WHAT THE EXERCISE ASKS = Copy each of the following items word for word, keeping every line as it appears.

START DATA RECORDS

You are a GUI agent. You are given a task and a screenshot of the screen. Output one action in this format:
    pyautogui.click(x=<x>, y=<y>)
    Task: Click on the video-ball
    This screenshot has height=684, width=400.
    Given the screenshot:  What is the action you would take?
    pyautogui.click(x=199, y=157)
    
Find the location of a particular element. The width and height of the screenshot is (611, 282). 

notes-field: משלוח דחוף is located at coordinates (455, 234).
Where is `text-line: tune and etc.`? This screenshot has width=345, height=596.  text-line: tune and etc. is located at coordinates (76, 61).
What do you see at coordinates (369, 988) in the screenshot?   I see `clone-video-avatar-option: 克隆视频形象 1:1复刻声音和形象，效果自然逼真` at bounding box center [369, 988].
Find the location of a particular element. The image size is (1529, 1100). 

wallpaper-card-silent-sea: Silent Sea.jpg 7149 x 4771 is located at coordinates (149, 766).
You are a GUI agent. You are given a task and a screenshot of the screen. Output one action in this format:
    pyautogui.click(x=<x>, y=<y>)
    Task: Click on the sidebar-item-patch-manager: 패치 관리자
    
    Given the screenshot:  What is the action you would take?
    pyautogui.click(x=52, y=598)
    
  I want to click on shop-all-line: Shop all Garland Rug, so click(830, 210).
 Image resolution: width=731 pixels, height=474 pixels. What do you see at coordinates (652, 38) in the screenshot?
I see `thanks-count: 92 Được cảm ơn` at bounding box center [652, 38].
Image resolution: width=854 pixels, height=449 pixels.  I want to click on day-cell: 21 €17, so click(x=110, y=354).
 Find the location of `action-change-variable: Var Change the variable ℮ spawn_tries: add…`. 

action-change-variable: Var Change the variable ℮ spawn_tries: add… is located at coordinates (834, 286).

END DATA RECORDS

SOLVED EXERCISE =
You are a GUI agent. You are given a task and a screenshot of the screen. Output one action in this format:
    pyautogui.click(x=<x>, y=<y>)
    Task: Click on the video-ball
    This screenshot has height=684, width=400.
    Given the screenshot:  What is the action you would take?
    pyautogui.click(x=199, y=157)
    
Find the location of a particular element. The width and height of the screenshot is (611, 282). 

notes-field: משלוח דחוף is located at coordinates (455, 234).
Where is `text-line: tune and etc.`? This screenshot has width=345, height=596.  text-line: tune and etc. is located at coordinates (76, 61).
What do you see at coordinates (369, 988) in the screenshot?   I see `clone-video-avatar-option: 克隆视频形象 1:1复刻声音和形象，效果自然逼真` at bounding box center [369, 988].
Find the location of a particular element. The image size is (1529, 1100). 

wallpaper-card-silent-sea: Silent Sea.jpg 7149 x 4771 is located at coordinates (149, 766).
You are a GUI agent. You are given a task and a screenshot of the screen. Output one action in this format:
    pyautogui.click(x=<x>, y=<y>)
    Task: Click on the sidebar-item-patch-manager: 패치 관리자
    
    Given the screenshot:  What is the action you would take?
    pyautogui.click(x=52, y=598)
    
  I want to click on shop-all-line: Shop all Garland Rug, so click(830, 210).
 Image resolution: width=731 pixels, height=474 pixels. What do you see at coordinates (652, 38) in the screenshot?
I see `thanks-count: 92 Được cảm ơn` at bounding box center [652, 38].
Image resolution: width=854 pixels, height=449 pixels.  I want to click on day-cell: 21 €17, so click(x=110, y=354).
 Find the location of `action-change-variable: Var Change the variable ℮ spawn_tries: add…`. 

action-change-variable: Var Change the variable ℮ spawn_tries: add… is located at coordinates (834, 286).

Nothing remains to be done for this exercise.